The place to start always begins with security policies that determine what an organization wants to do. Nothing can be done until the organization determines the requirements, such as what devices are essential for work purposes? Who is allowed to use them? What data should such a person be allowed to handle on a portable device? Is it against our data policies to allow a user to take work home, and if so, does it make sense to give them access to removable storage?
With that said, a security policy is only a starting point. We’ve talked with customers who start with a security policy and hope that users do the right thing to honor the policy. Most of the time, the user gets it right. Sometimes lapses occur. Sometimes a user doesn’t know what to do. Sometimes a user will try to subvert the policy with good intentions but the wrong actions (i.e. trying to get a report done while working at home, but taking the raw data home on an unencrypted device).
What’s needed is a way for the desktop operations team to provide tools that allow users to follow the rules without having to think through it, and that’s where device control comes in. Device control generically describes a way for an organization to identify the types of devices plugged into a computer, and determine whether such devices fall within policy. Some organizations may see external hard drive storage as a risk, and block them entirely. Some organizations may see MP3 players as an acceptable risk, and allow a user to plug it in for charging. With device control software, it can map out the security policy into rules that govern what particular users may do with a particular device on a given computer.
Other issues to expect.
Unapproved storage – Perhaps an organization wants to provide users the benefit of portable storage, but they want to make sure that only approved devices are used. For instance, an organization may deploy encrypted USB storage devices that have methods for enterprise data recovery in case the user forgets the password. By having proper device control software in place, they can ensure that only IT-approved devices are used in the employee’s system, and unapproved devices are not.

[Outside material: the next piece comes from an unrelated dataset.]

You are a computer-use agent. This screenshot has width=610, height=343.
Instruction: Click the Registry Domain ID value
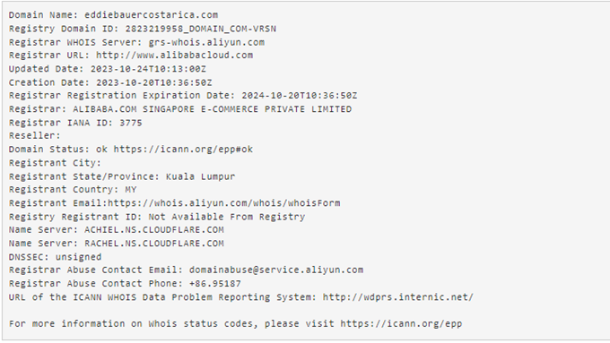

Direct attack – The next generation of malware has arrived with USB devices that emulate a keyboard. While the concept is not new (there are certain one time password tokens that emulate a keyboard, for instance), the attack vector is interesting because there is NO malware on the drive. There’s no rogue program for an antivirus program to detect. What these devices do is that they pretend to be a keyboard, and the programming on the device allows it to type commands into the user’s computer with all of the rights & privileges of the user. For instance, the target receives what looks like a USB flash drive, and plugs it into the computer. It mounts as a keyboard, except that it’s programmed to type commands all on its own. The drive may open a shell to escalate its own privileges, mail an important file or change the firewall settings, allowing an attacker to log on directly. This all occurs without software running on the victim’s computer. The only way to prevent it is to stop the device from mounting in the first place.
Is an enterprise-wide policy needed?
Enterprise-wide policies are important to setting the groundwork for honoring the security policy (and that’s why I emphasized it before, because data classification exercises often reveal the use cases for when to allow/prevent the usage of removable storage devices). The rule of thumb here is that there will need to be more policies with larger user populations. For instance, a policy that only does allow/prevent for a broad range of devices is like cutting a diamond with a chainsaw. There’s not enough precision within the policy to something that everyone can live with. That’s why being able to adapt according to who the user is and what they should do, along with mapping that back to what data they can handle can play a big difference in how to roll out an appropriate set of policies across the enterprise.
We thank you for the opportunity to share some strategies on this topic. It’s both important and has direct effects on what’s going on today as organizations struggle to keep the upper hand over data breaches and malware. Device Control is a sound part of the strategy to keep sensitive data safe and under control.